■ **What the exercise asks**
Find every line in the listing that contains the word "Open" and copy each of those lines. Capital and small letters must match.

Records from a pointing dataset:
• • • • •

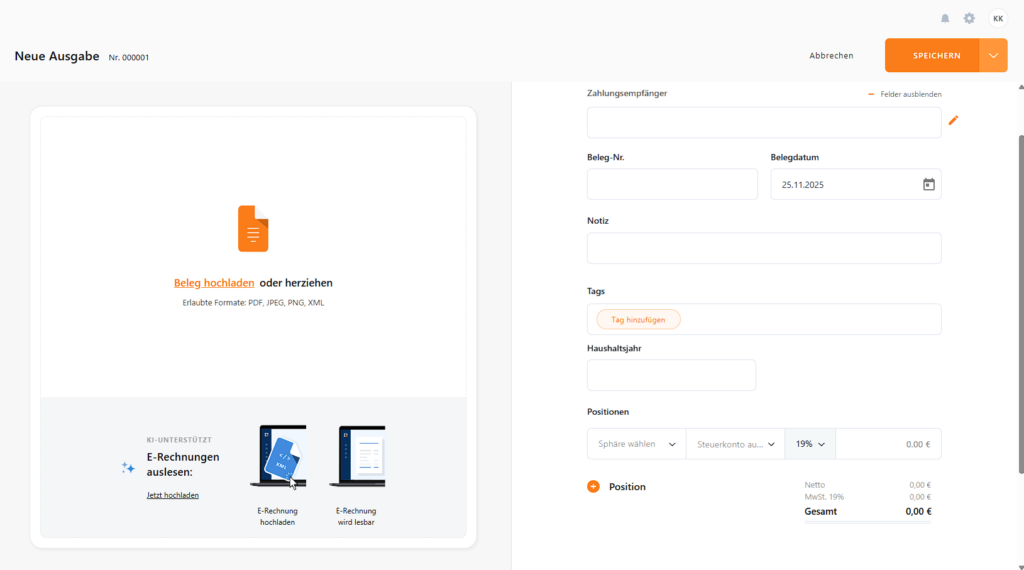1024x570 pixels.
Task: Open the calendar icon in Belegdatum
Action: [928, 184]

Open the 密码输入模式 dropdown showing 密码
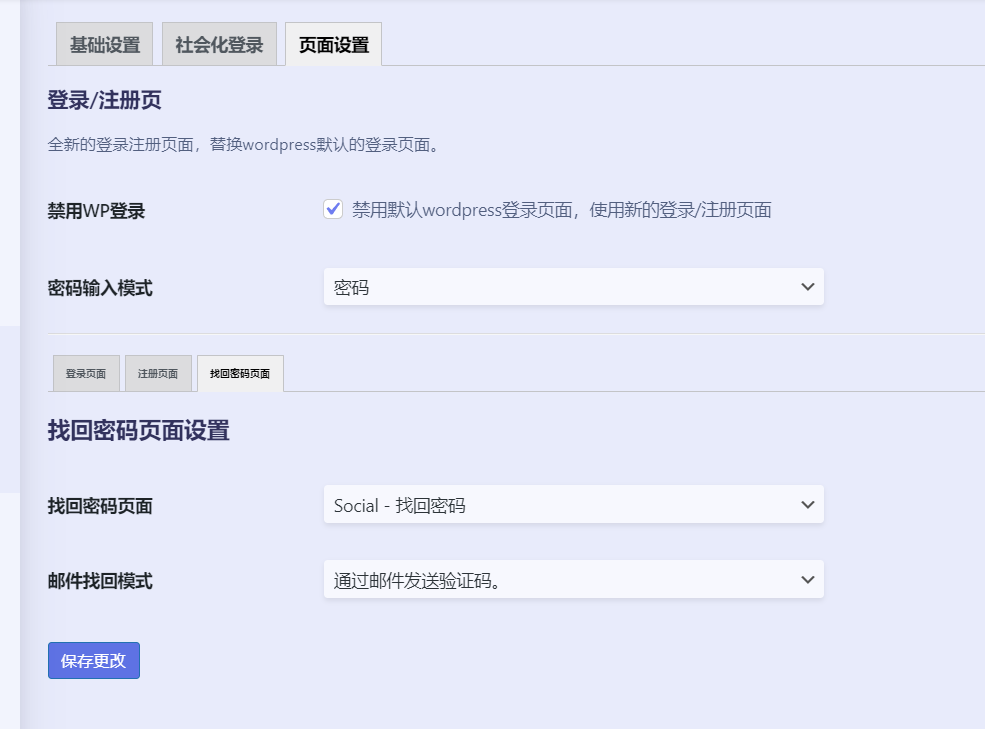click(x=573, y=287)
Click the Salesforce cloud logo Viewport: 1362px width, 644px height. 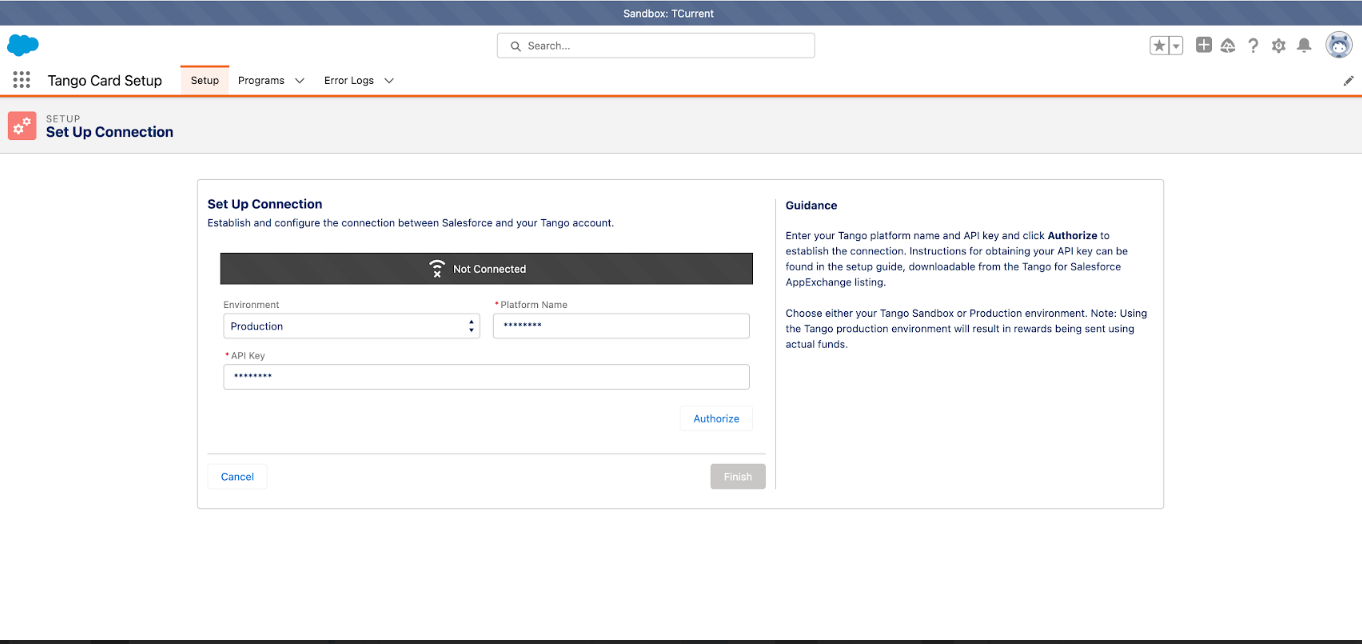[x=22, y=45]
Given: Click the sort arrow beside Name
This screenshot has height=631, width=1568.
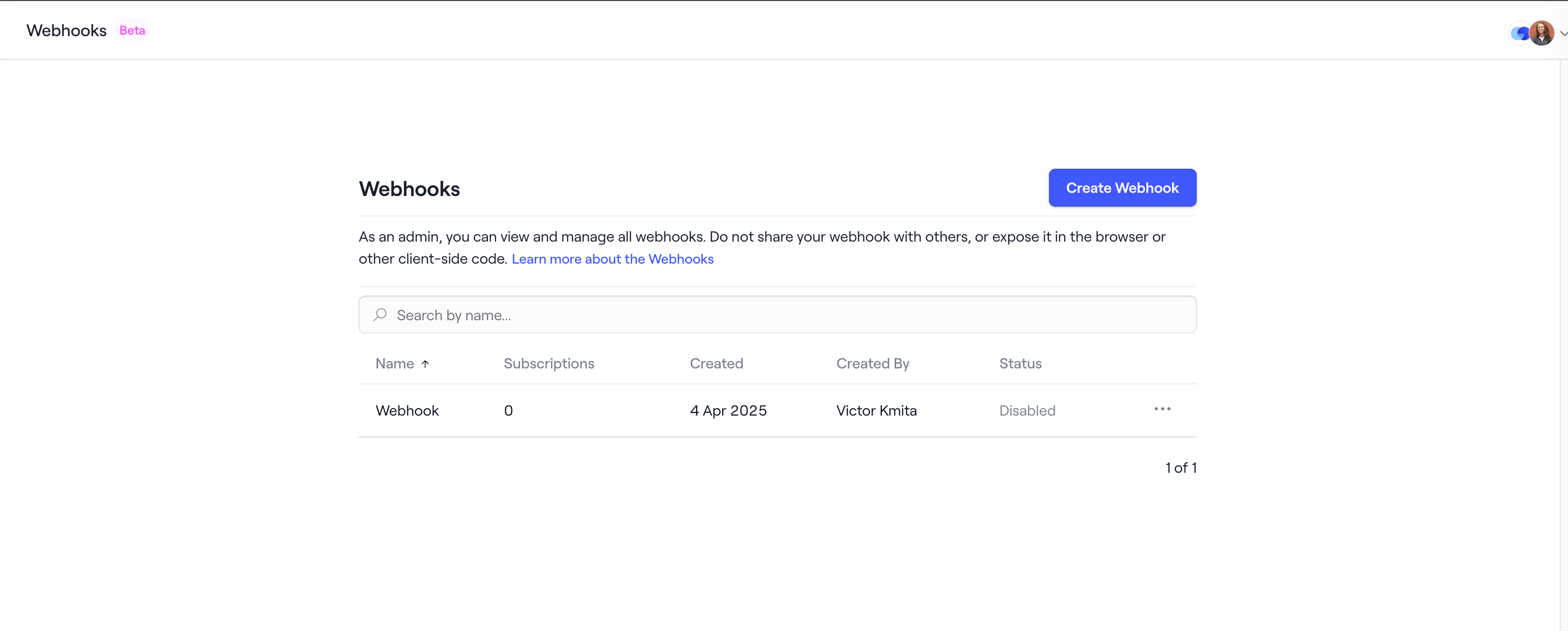Looking at the screenshot, I should (x=426, y=364).
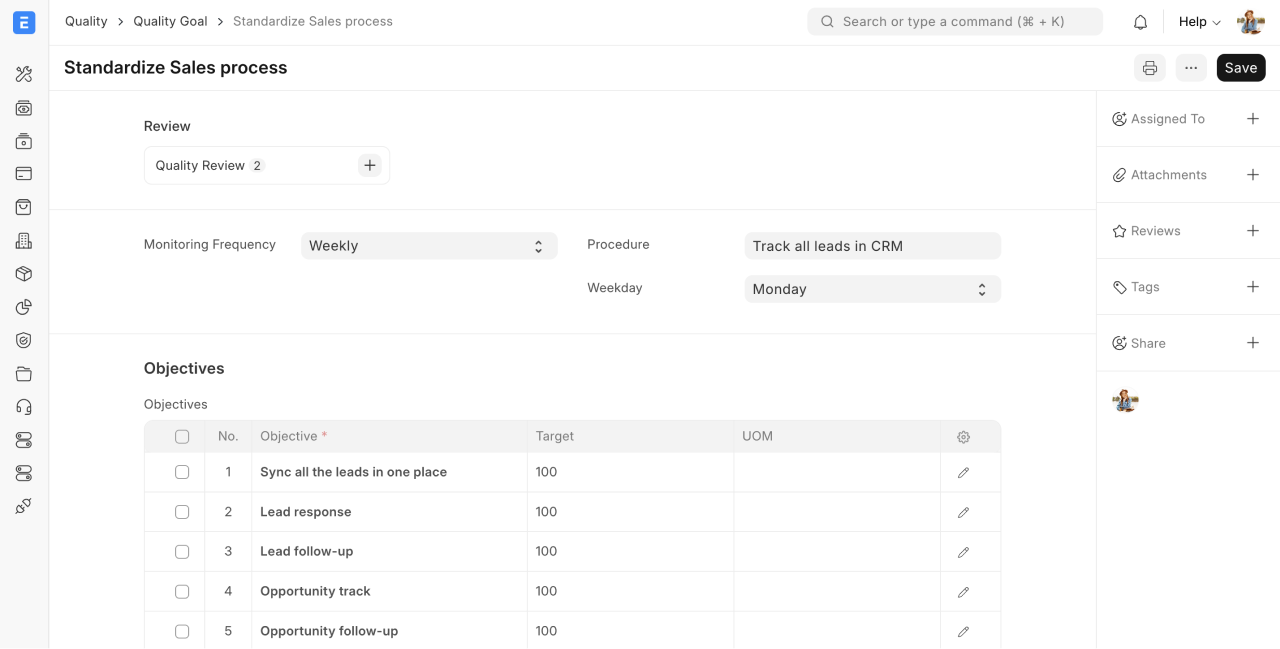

• • • • •

■ **Response**
Task: Open the calendar icon in Belegdatum
Open the 密码输入模式 dropdown showing 密码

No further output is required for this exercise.